AIM >> Reproduce the listing below word for word, leaving out the pictures.

Dataset excerpt >>
------------
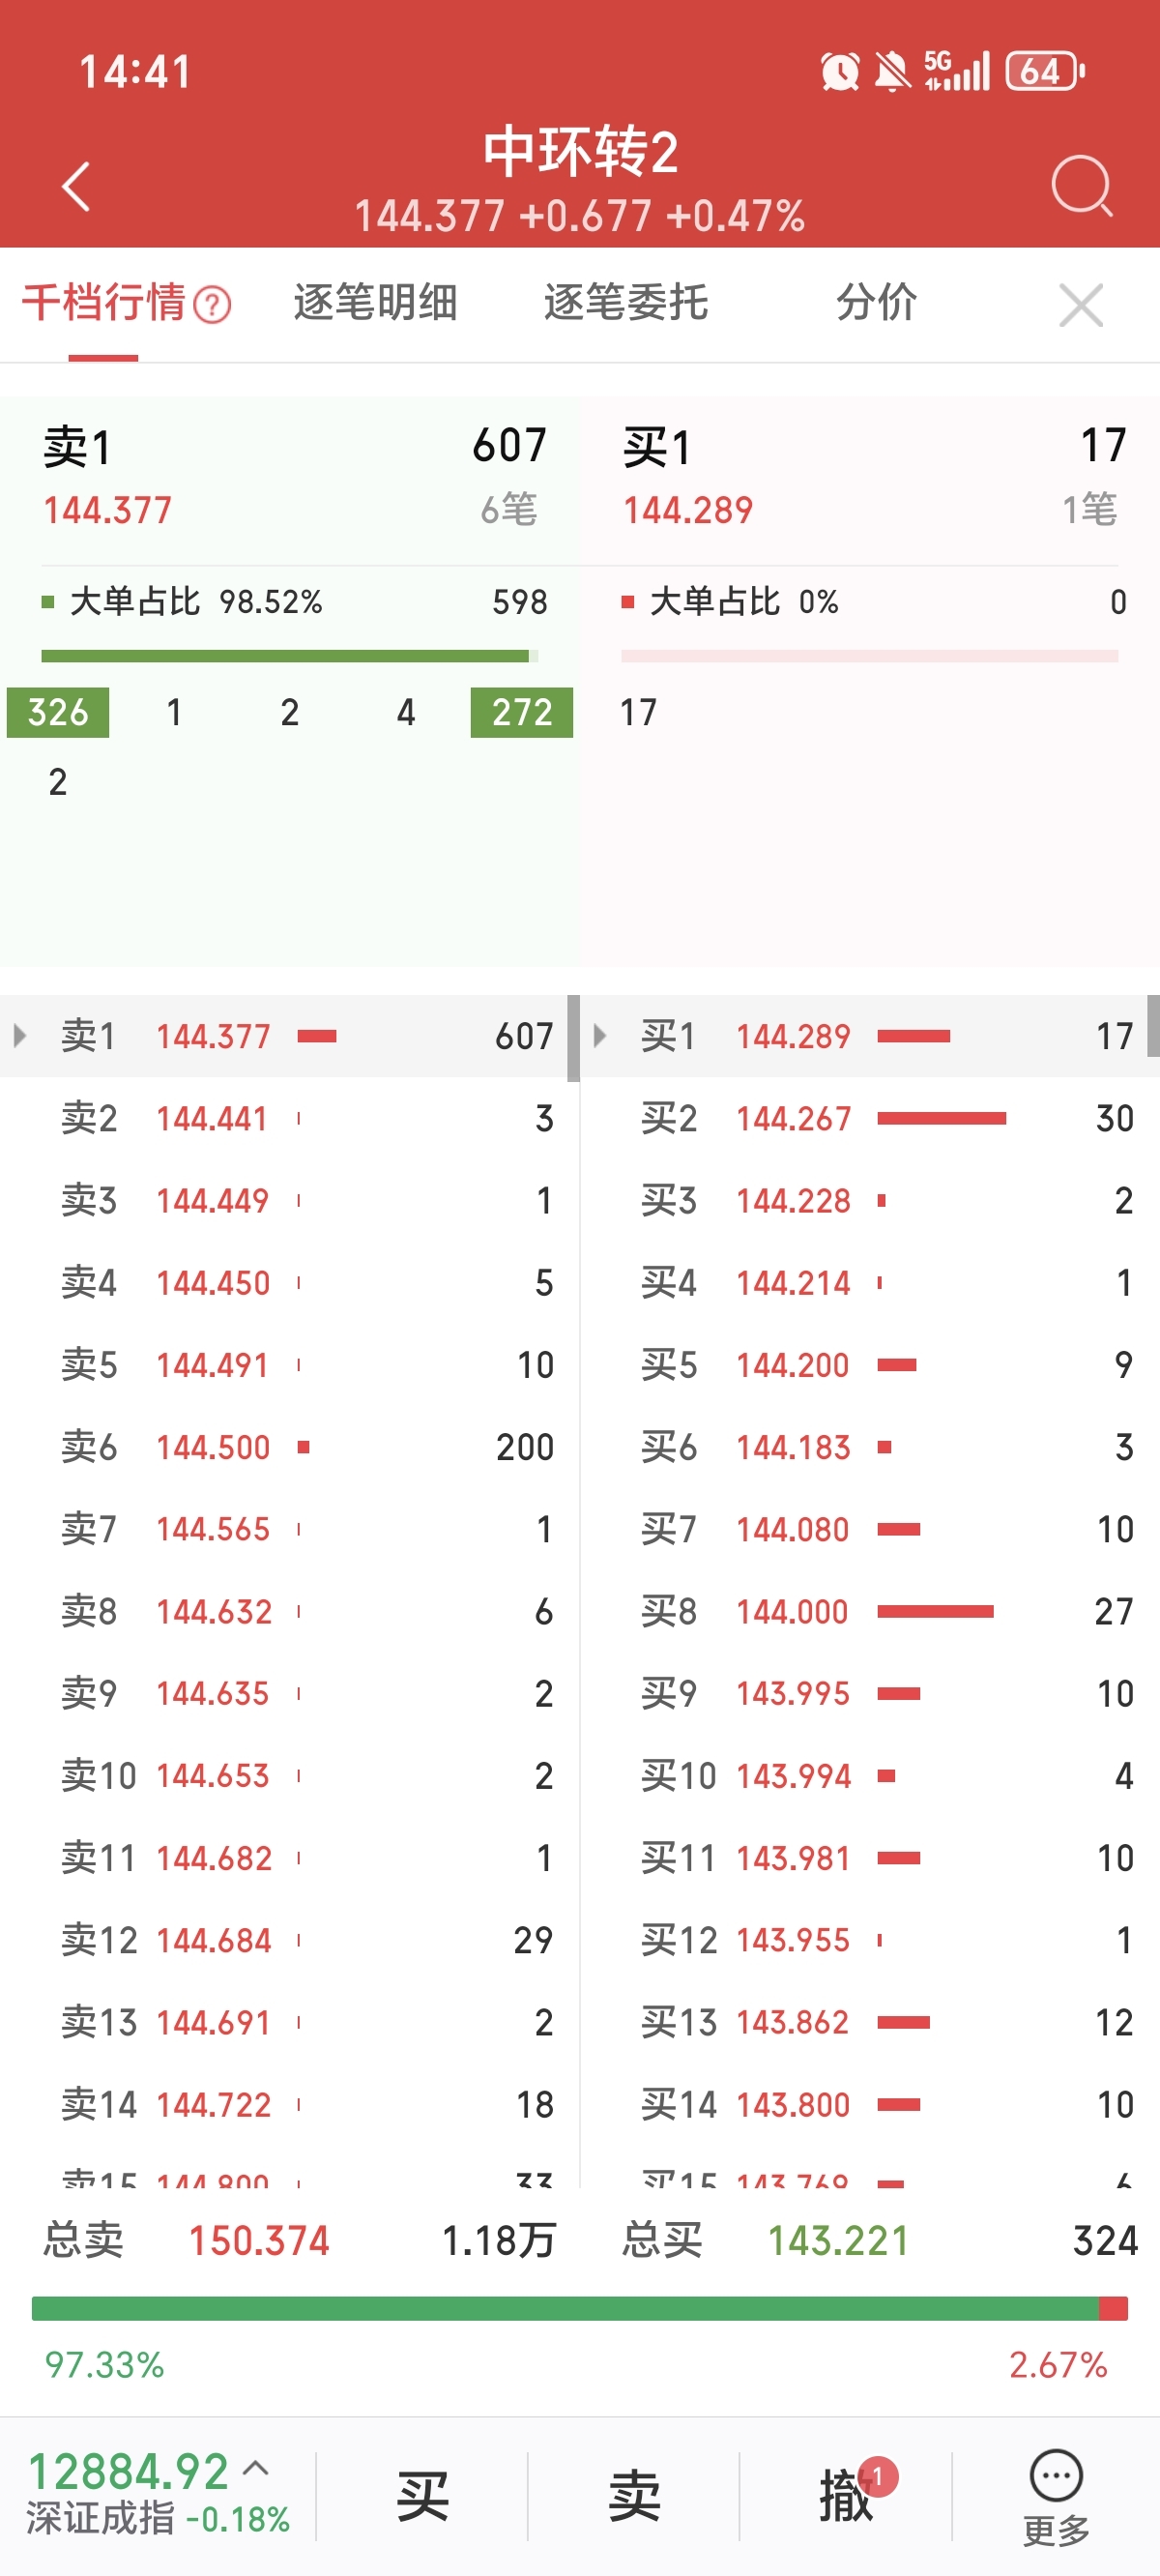Open the search magnifier icon
This screenshot has height=2576, width=1160.
[x=1082, y=185]
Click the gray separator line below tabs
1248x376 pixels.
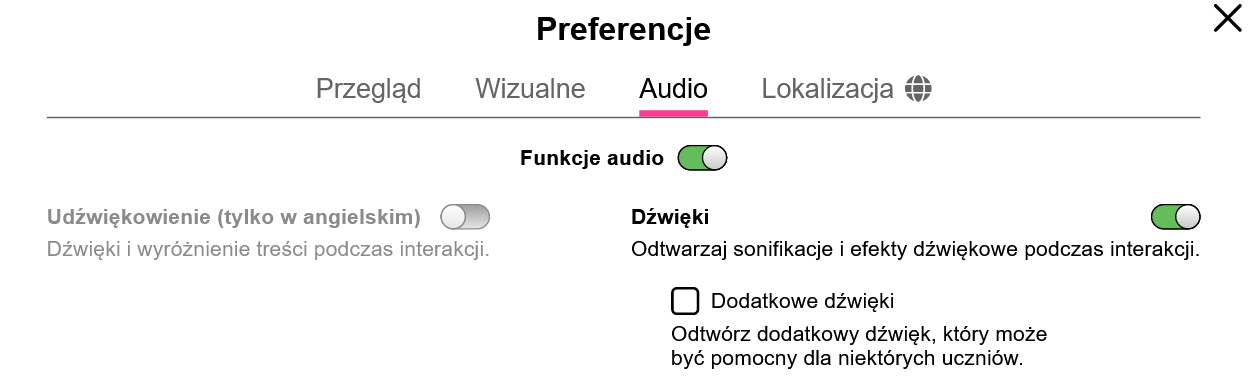tap(623, 118)
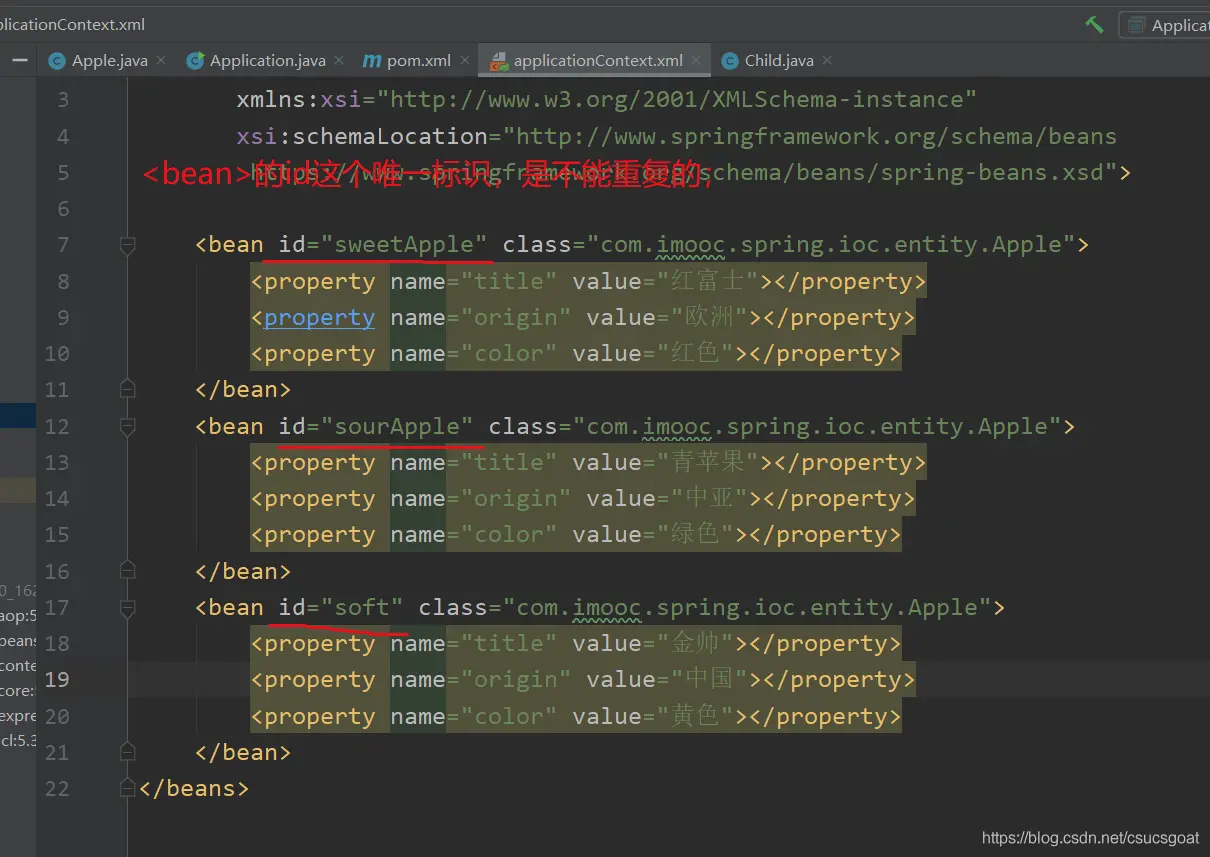Collapse the sweetApple bean fold marker
The height and width of the screenshot is (857, 1210).
127,245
------------
SOLUTION FOR THIS EXERCISE >>
Open the search magnifier icon
This screenshot has height=2576, width=1160.
[x=1082, y=185]
Click the gray separator line below tabs
1248x376 pixels.
tap(623, 118)
Collapse the sweetApple bean fold marker
The height and width of the screenshot is (857, 1210).
127,245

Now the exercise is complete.